Steve Stricker reveals clever time when he would have paired Bryson, Brooks
Had the United States been down entering the final session of group play at last month’s Ryder Cup, and had his team needed a jolt, Steve Stricker was ready to light Whistling Straits up with the combustible couple.
“We kind of had it in our back pocket for like Saturday afternoon if we needed it, if we were down and we wanted to provide some sort of lift or spice to the team,” the American team captain said Thursday ahead of his play this week at the Furyk and Friends tournament on the Champions Tour. “But again, we talked about it; all our assistants talked about it. We felt like it may have been — if we did put them together, that that story would have been bigger than the story itself, you know, the team and trying to win the cup. So we kind of shelved it, I guess.”
In what turned out to be an eventual American landslide, the U.S. won the first three sessions, led 9-3 entering Saturday afternoon four-ball play and never needed the dueling duo together. Still, after two-plus years of bickering and Brooksies, even the thought of seeing Koepka and DeChambeau playing Ryder Cup best ball would seem outrageous.
Or maybe not. On Monday of Ryder Cup week, Stricker said their feud would be a “non-issue,” and after the Americans clinched on Sunday, he revealed the duo came to him earlier wanting to be partnered if need be. They even hugged in the closing press conference, and on the day after Thanksgiving, they will play mano a mano in Vegas in the fifth version of the Match.

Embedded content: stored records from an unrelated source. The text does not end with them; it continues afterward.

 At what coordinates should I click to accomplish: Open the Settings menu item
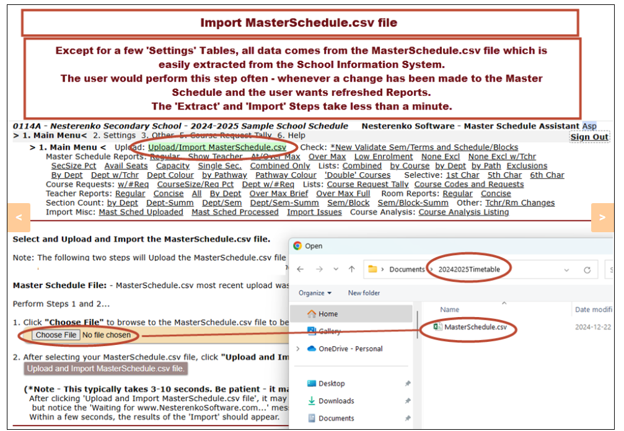(x=114, y=136)
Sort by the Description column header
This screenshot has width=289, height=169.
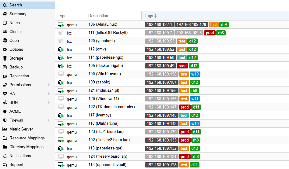98,16
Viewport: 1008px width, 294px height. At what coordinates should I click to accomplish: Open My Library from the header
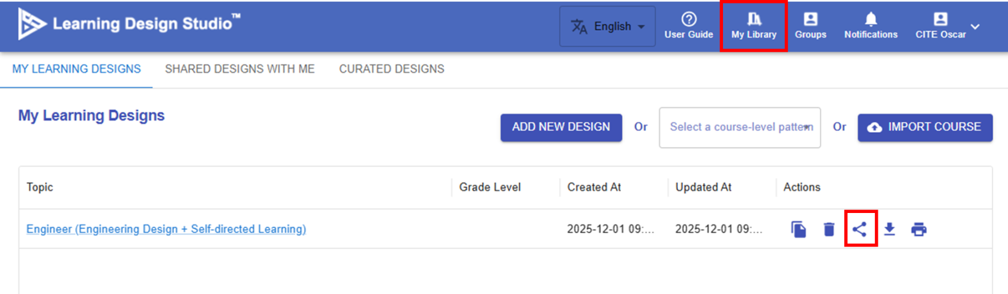coord(754,26)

“That’s how close this team became,” Stricker said. “To have these two guys that, you know, seemed not as very close that ended up giving each other a hug in the press conference at the end, yeah, it was really kind of a magical week and a magical thing that happened with those two guys. It’s good to see them kind of put it aside for this thing to happen.”

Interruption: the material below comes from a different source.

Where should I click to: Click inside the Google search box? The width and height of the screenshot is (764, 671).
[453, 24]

Also Thursday, Stricker was asked for his “most-nervous moment,” and that, too, involved Koepka and Saturday afternoon four-ball. While the Americans were up six, Stricker said he had been told that Justin Thomas “looked a little tired,” so he broke up the pairing of longtime friends Thomas and Jordan Spieth, benched Thomas and sent out Spieth and Koepka together.

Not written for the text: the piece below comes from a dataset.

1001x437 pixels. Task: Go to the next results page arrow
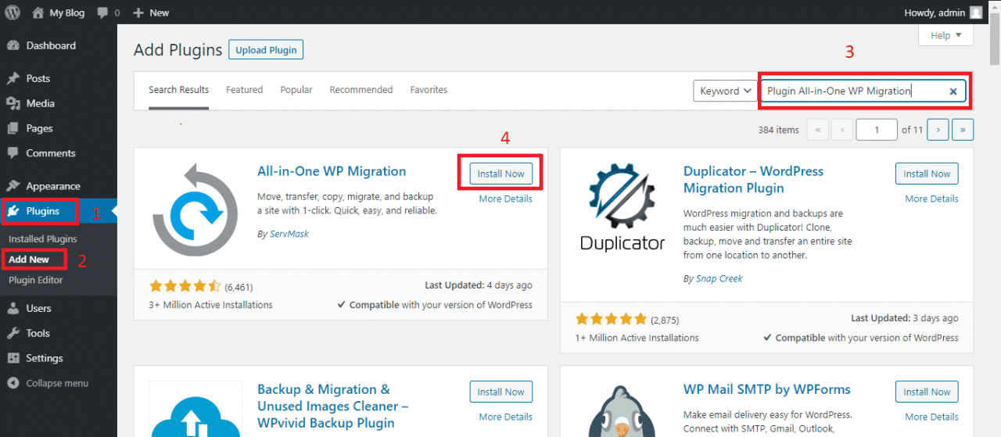938,130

“We told the guys earlier in the week, like listen, four-ball, just be prepared that you could potentially go out with anybody,” Stricker said. “Like I said, all these guys got along really well with each other, we felt there was a ton of different combinations that could happen, so it was a little bit of a blindside to Jordan because quite frankly, and Jordan wasn’t very happy with me and they’ve been — that story goes back a long ways because they’ve been in my head, pocket, Jordan and JT, for a long time wanting to play best ball together and then they end up not even playing together.
“But it’s all good. You know, again, it was about the whole, the body of work as a whole and whatever we could do to win this thing. The guys bought into that, and I can tell you that no one really was upset the whole week, which is tough to do, as you know, in a Ryder Cup to please everybody, and to play well at the same time. But I think it goes back to that communication and how we were able to prepare these guys and they knew where they were going and they knew what they were going to do.”